第89回定期演奏会まであと二週間となり、本日は男衆三人での最後の準備作業。
次回からはゲストの犬伏さんをお迎えしての仕上げはいりますので、今回はメインのベートーヴェンを中心に、細かいところをクリーニング。
14年前に山形Q定期で演奏した時には気にならなかったところが気になったり、以前は弾くのに手こずったところを弾けるようになったり、今回は(加齢?からか)妙に譜面が見え辛かったり、色々な面で新鮮な気持ちで取り組めています。
総合的には今の方が作品に親密に接することができているので、歳をとるのも悪くないと思います。
そういえば、加齢のせいか、ブログの記事を作ることが歳を追うごとに苦手になってきました。

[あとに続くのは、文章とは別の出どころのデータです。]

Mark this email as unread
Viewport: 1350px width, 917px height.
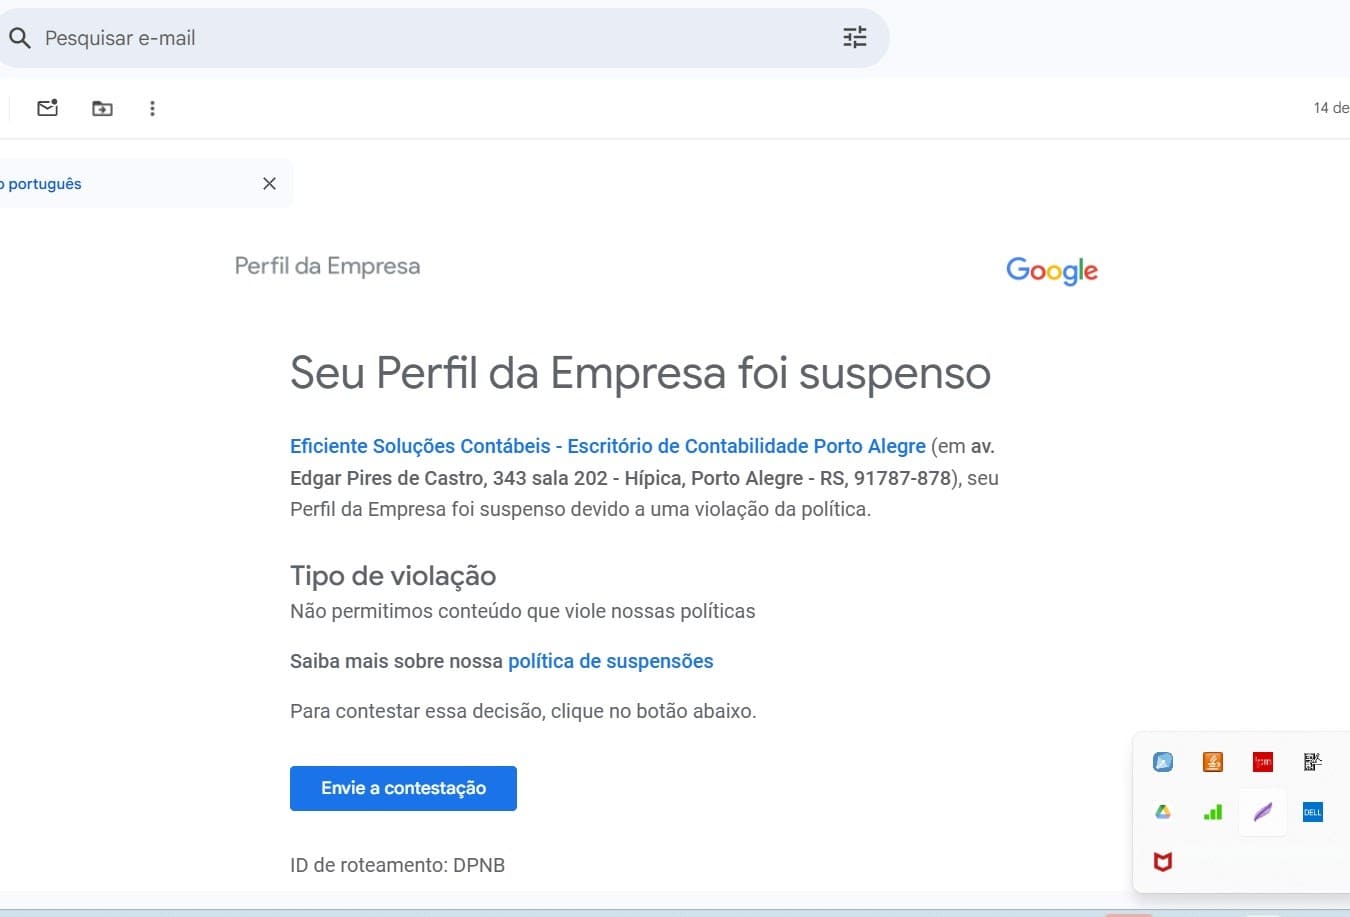click(x=47, y=108)
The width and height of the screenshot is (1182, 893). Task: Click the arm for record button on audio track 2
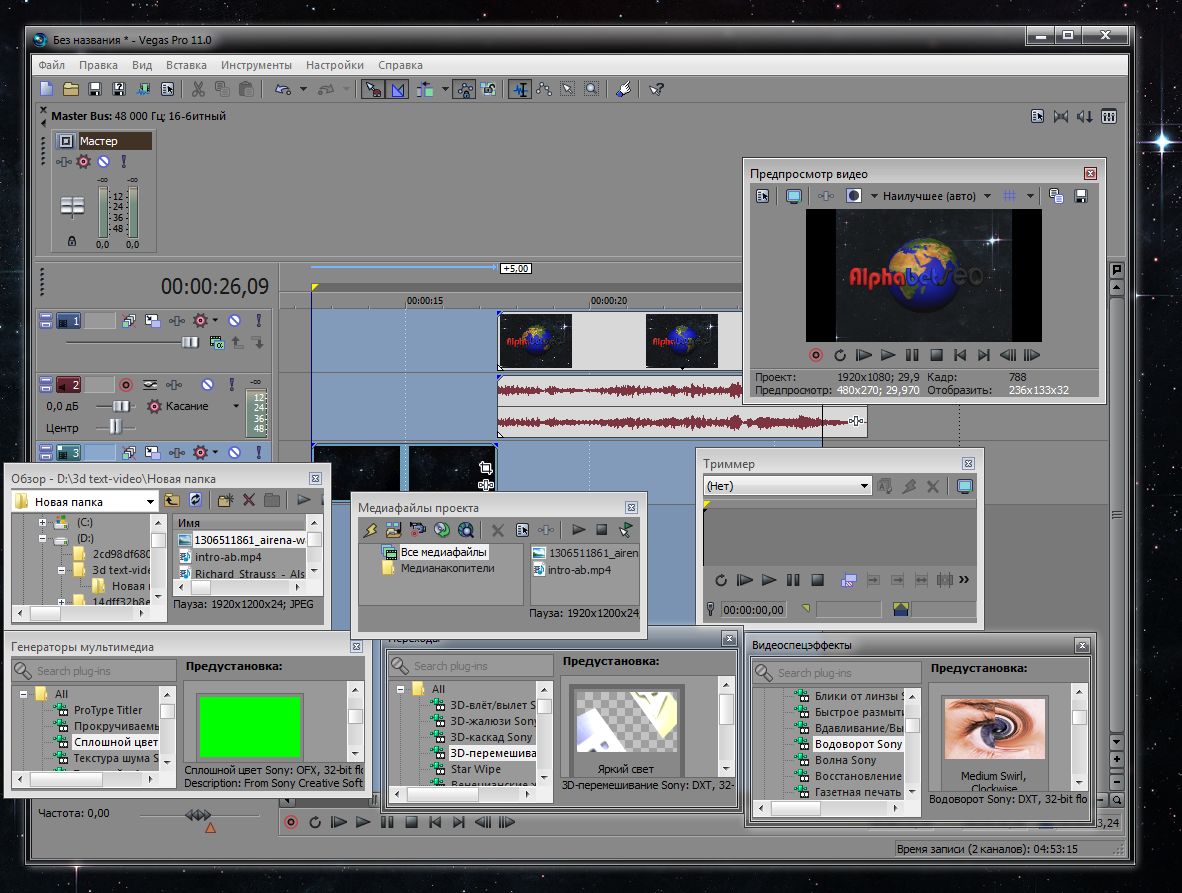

前々回の練習日誌などは、練習前日におおよその内容を打ち込んでおいたのですが、想定外の用事(娘の学校からの呼び出し)が入ったことで下拵えが徒労に終わりました。
その点、日曜日のリハーサルは良い。
娘は家に居て、妻が家に居るので、リハーサル中に急な呼び出しがかかる心配が無い。
そんな時に限って、事前の下書き準備を出来ずにリハーサルを迎えました。
閑話休題。
そういえばベートーヴェンといえば、ドイツ人のJ.N.メルツェルなる人物が商品化した「メトロノーム」をいたく気に入り、1817年に出版社の刊行紙に交響曲の1番から8番までの各楽章、各部のテンポ設定をまとめて掲載したとの逸話が残っています。
それ、弦楽四重奏曲にもやっておいて欲しかったな。。。
残っていないものは仕方がないので、四人のコミュニケーションを発展させる良き材料とさせていただきます。
ところで、音楽家が頼りにする資料のひとつにニューグローヴという大変大きな音楽辞典がございます。
その辞典によれば、メルツェルという人物は発明家で、色々な楽器を自動演奏する装置も造り、1808年にはウィーンで宮廷機械技師に任命されたり、ベートーヴェンが愛用した補聴器のひとつも彼の手によるものだったり、とあります。
ベートーヴェンと深く親交を温めたメルツェルでしたが、一方で他人のアイディアをかすめ取るという困った手癖の人物でもあったようで。。。
ベートーヴェンとロンドンへ演奏旅行を行うべく資金調達の演奏会を企画したメルツェル。
自身が造った自動演奏装置のために楽曲の草案を練り、それを基にベートーヴェンが作曲を行った「戦争交響曲」、それをさらなる資金稼ぎになればとベートーヴェンに勧め完成した「戦争交響曲」の管弦楽版、そして演奏会の際にそうした楽曲を自身の作品として発表してしまうメルツェル。
ベートーヴェンは腹を立て友交を断絶し訴訟まで起こしますが、最後までメルツェルを懲らしめるには至りませんでした。
ベートーヴェンの怒りを買ったメルツェルはというと、その後、オランダ人のヴィンケルという機械技師が考案した装置を手直し(目盛りを付け加えた)して特許を取得、メルツェル社を創設して1816年までにパリの工場で「メトロノーム」を大量生産し販売します。
「メトロノーム」に関しては、ヴィンケルに訴えられて敗訴し特許を失いますが、「メルツェルのメトロノーム」という名称が後世まで残り、楽譜のテンポ表記にその頭文字を用いて「M.M.」と記す場合があります。
昔からいたんですね、こういう困、いや、迷惑、というか、とてもたくましい方。。。
ともあれ、絶交した相手が売りまくっていた「メトロノーム」をいたく気に入ったというベートーヴェン、画期的で優れた機械だと理解しそれを受け入れた、懐の深〜い話でした。